The air was still. Dead still. No breeze. No birds. No rustle in the grass.
Sekhem stood on the ground now-not floating, not blazing with divine fire, just standing. But the weight of her presence had only shifted, not lessened.
Monique stared at her, fury burning behind her eyes, but Sekhem didn’t return fire.
She just… spoke.
Low. Measured. A confession built from tectonic shame.
“I am a coward,” Sekhem said.
Monique blinked.
Everyone did.
“Fundamentally.”
Sekhem looked past Monique now-into memory. Into places no one else could see but that everyone could feel.
“The lightning strike that caused our birth vessels-”
“She means parents,” Shuyet muttered, voice low, respectful, entirely unnecessary.
“-to fall apart… killed us. For 138 seconds, our heart stopped.” Sekhem’s hands didn’t move, but her entire body tightened with the memory. “The rest of the soul-of us-was gone.”
She looked at Monique now.
“I was the only thing left in our vessel.”
The silence that followed was a silence that meant something. Not just absence of noise, but a void of certainty. A deadness of belief.
“I am not supposed to wake outside of the dreamscape,” Sekhem continued. “I am meant to remain asleep-the storm waiting, not breaking. The power that dreams of becoming form. And I experienced a loneliness that had only been known to the Almighty before creation.”
“I did.” Her eyes flickered, not gold now but something different.
“I woke. I restarted our heart.”
Everyone flinched, even Ib, even Sah.
Sekhem’s voice cracked-only slightly.
“And when I did, I realized…”
“I did not want to be the Storm yet. I wanted sit in the mud and eat bugs. I want to fail and I want to suffer. I want to rage and grief at how pointless this entire charade is.”
Monique inhaled sharply.
“I brought the others back. Called them,” Sekhem said. “And I hid again. I chose not to reign. I didn't do it right. I didn't put it back together perfectly. A vessel is not a puzzle. Just because you have all the pieces doesn't mean you can put it back together again.”
She folded her arms-mirroring Monique’s earlier posture, consciously or not.
“I will not apologize for my actions,” she said. “Because I saved us. But I failed to prepare us. And for that… I accept your rage. As that is the entire point of this”
Monique stared at her, heart pounding.
She died.
She died and came back alone.
“I get it,” Monique said softly.
No drama. No venom. Just… truth. Quiet, aching truth.
Sekhem’s eyes flickered, and for the first time since she manifested, she looked less. Not weak, not diminished-just human. Better at pretending.
They didn’t hug. They didn’t cry.
But they understood each other.
And that was more than enough.
A few steps away, Shuyet leaned toward Connor, her voice low, soft, almost gentle. if such a word could ever apply to her. It didn’t cut. It landed.
“You do realize,” she whispered, “that the only reason she felt like she could hide… was you?”
Connor turned toward her slowly, brows furrowed.

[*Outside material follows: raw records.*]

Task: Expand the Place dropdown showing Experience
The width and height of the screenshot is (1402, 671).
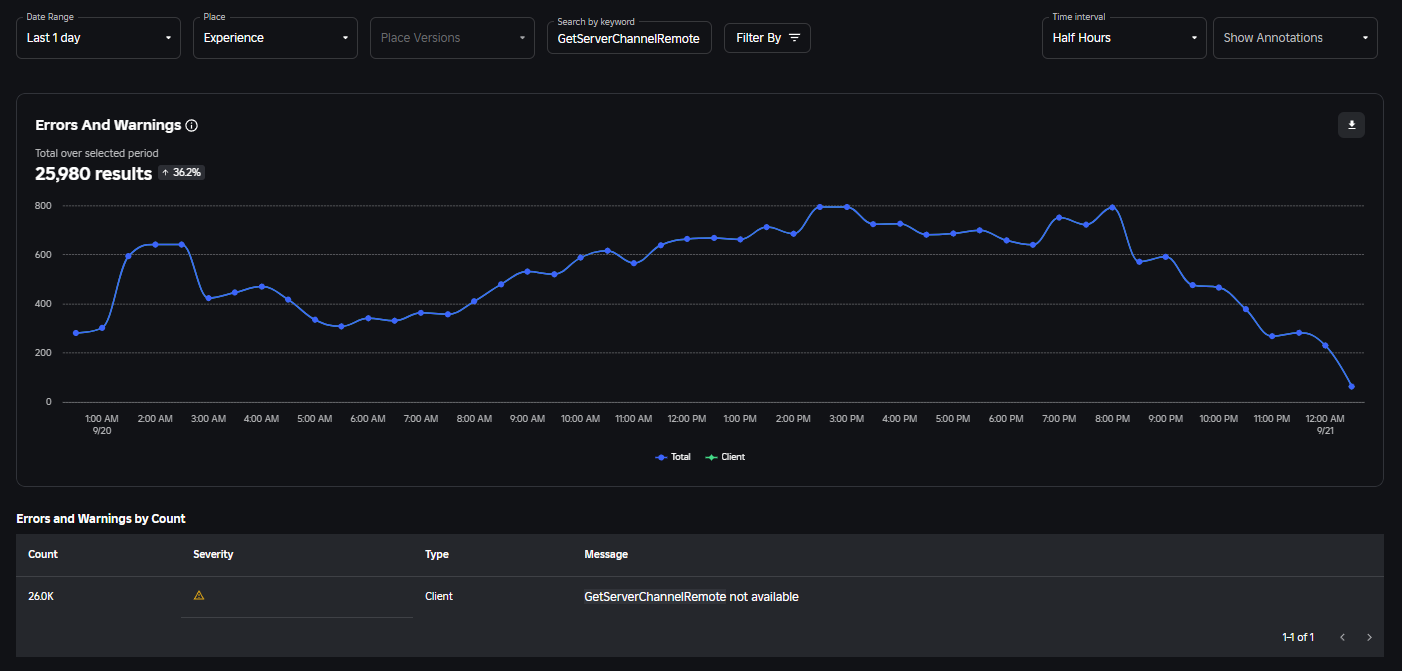Action: click(x=275, y=38)
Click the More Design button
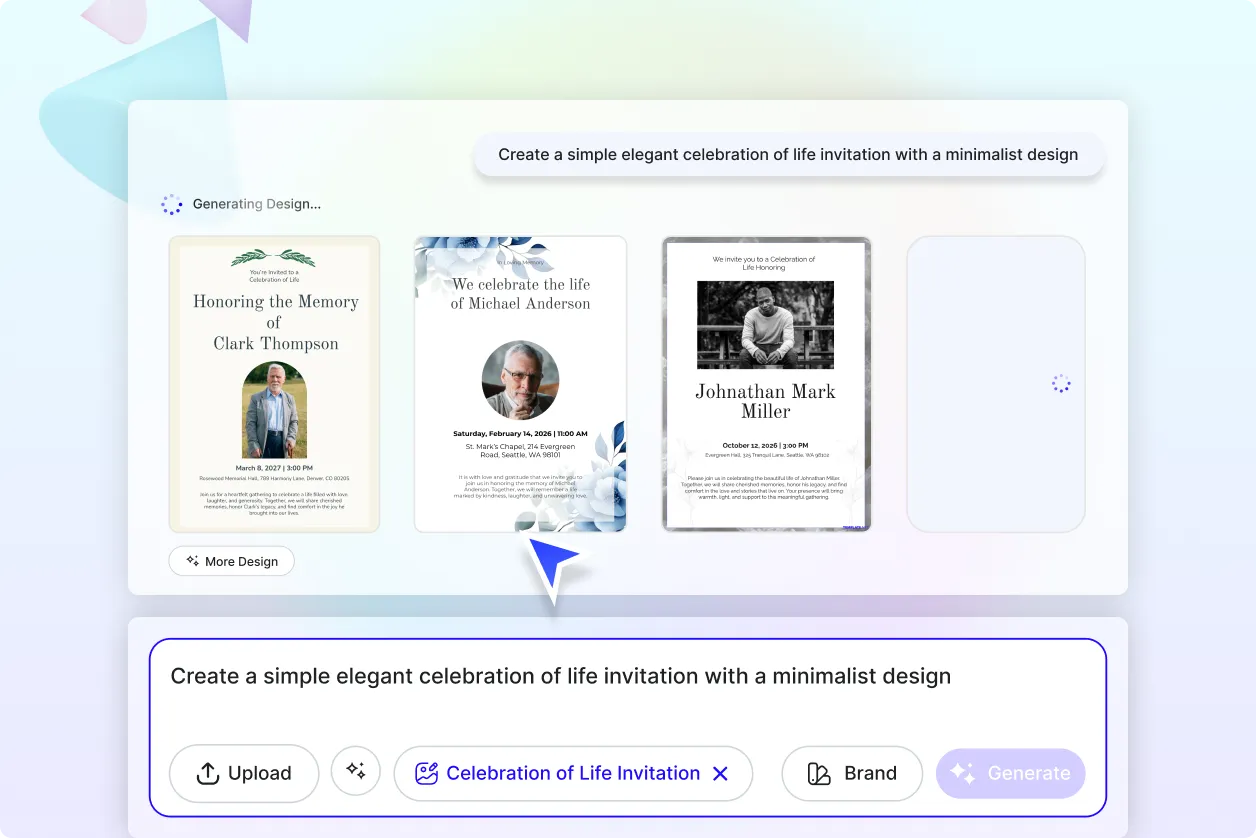The height and width of the screenshot is (838, 1256). point(231,561)

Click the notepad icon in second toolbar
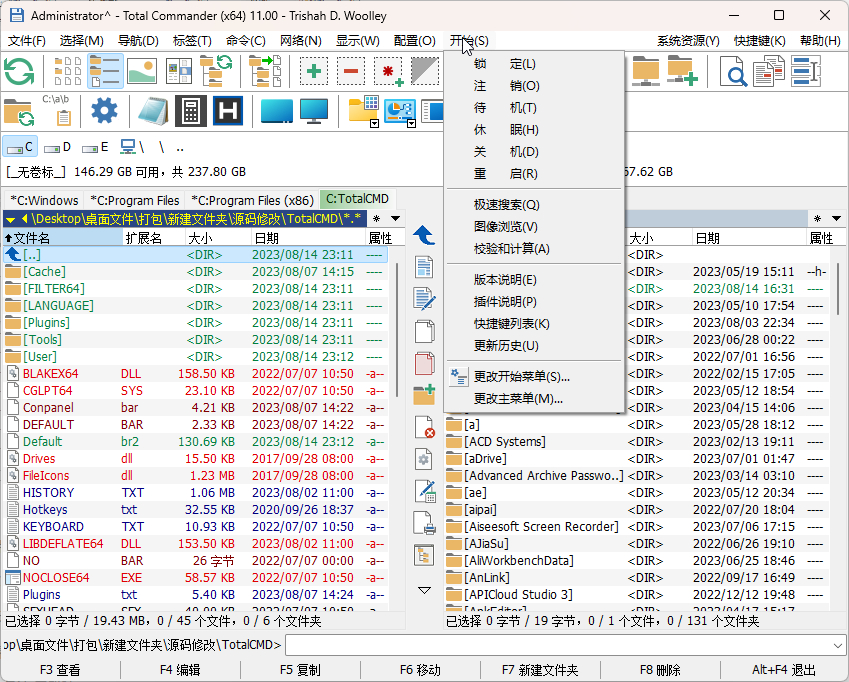click(x=153, y=111)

Shuyet’s expression was unreadable. Her tone? Dead serious.
“Your competence as a big brother. Your love for us. That’s the only thing that stopped the toddler of the apocalypse from leveling a city when she was six. Wait six isn't a toddler… Child of the apocalypse ? ”

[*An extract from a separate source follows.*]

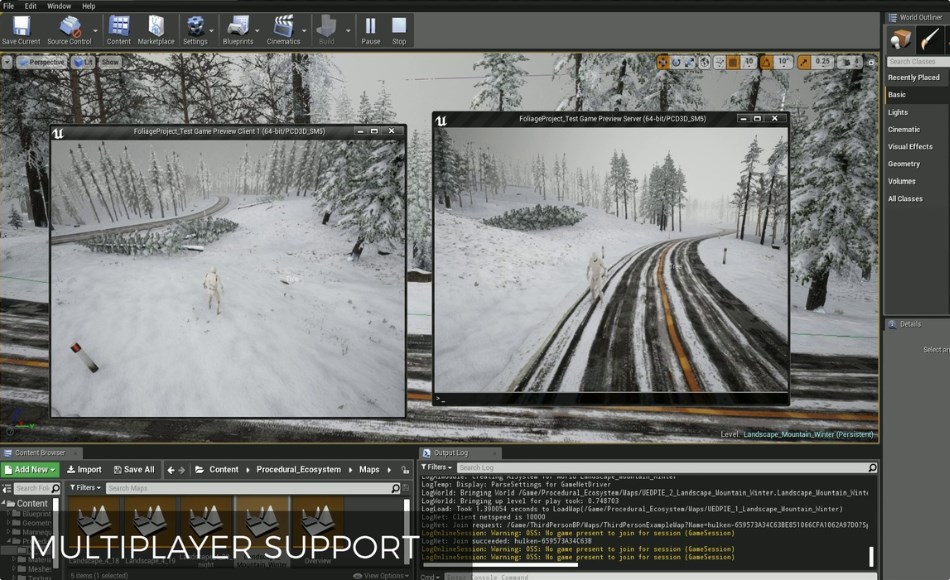The width and height of the screenshot is (950, 580).
Task: Switch to the Output Log tab
Action: (452, 453)
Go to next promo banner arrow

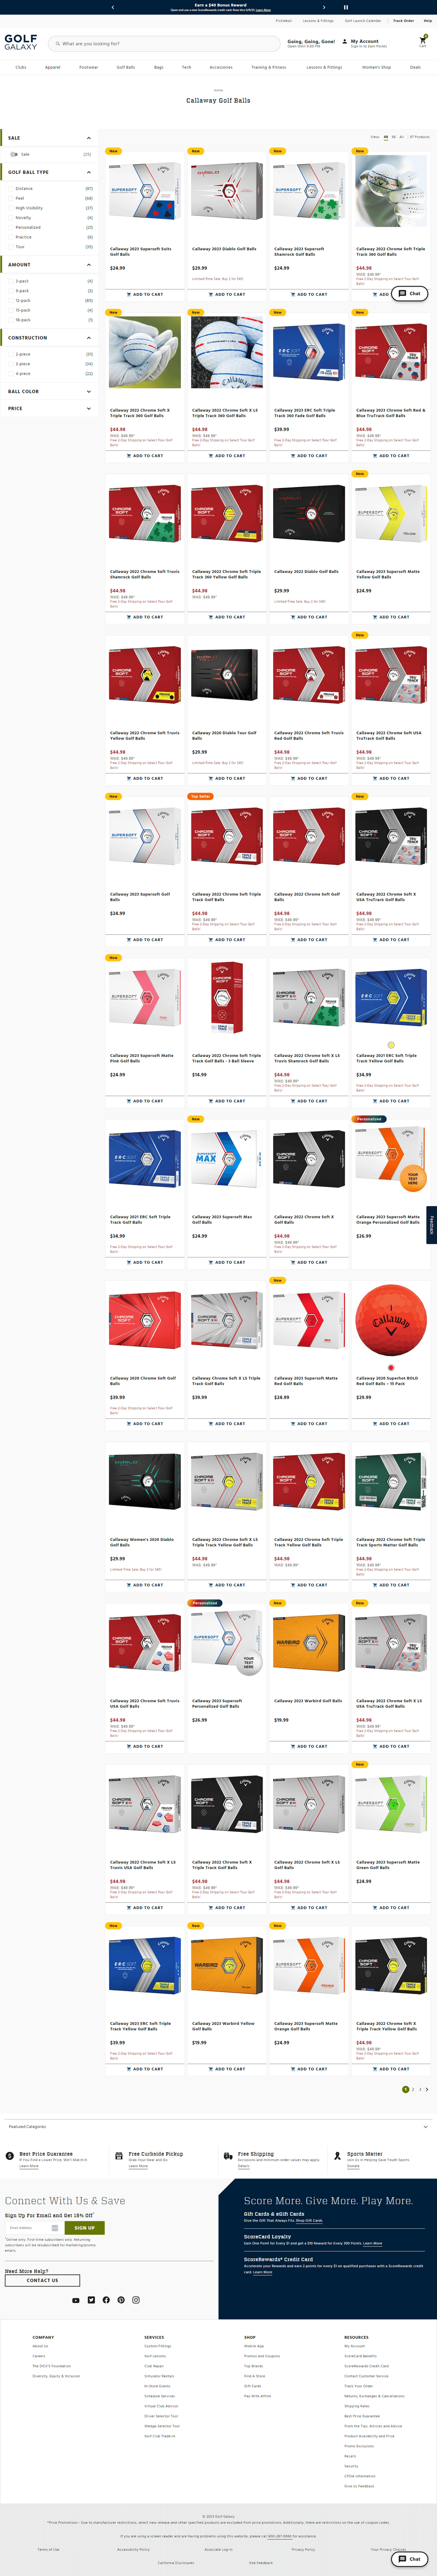324,7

She didn’t grin. She didn’t wink.
She just looked at him.
“You gave us the illusion we could be normal. That someone had the wheel. That we didn’t have to burn the world to feel safe. To feel warm. ”

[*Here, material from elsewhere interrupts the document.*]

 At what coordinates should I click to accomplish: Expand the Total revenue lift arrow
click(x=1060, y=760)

She tilted her head. “You bought us time. And none of us are going to forget that.”
Connor stared ahead, jaw tight, emotion flickering behind his carefully neutral eyes.
“…Thanks,” he muttered.
Shuyet patted his arm. “Now if you’ll excuse me, I’m going to go whisper wildly inappropriate things to our boyfriend and watch him malfunction.”
And just like that, the moment was over.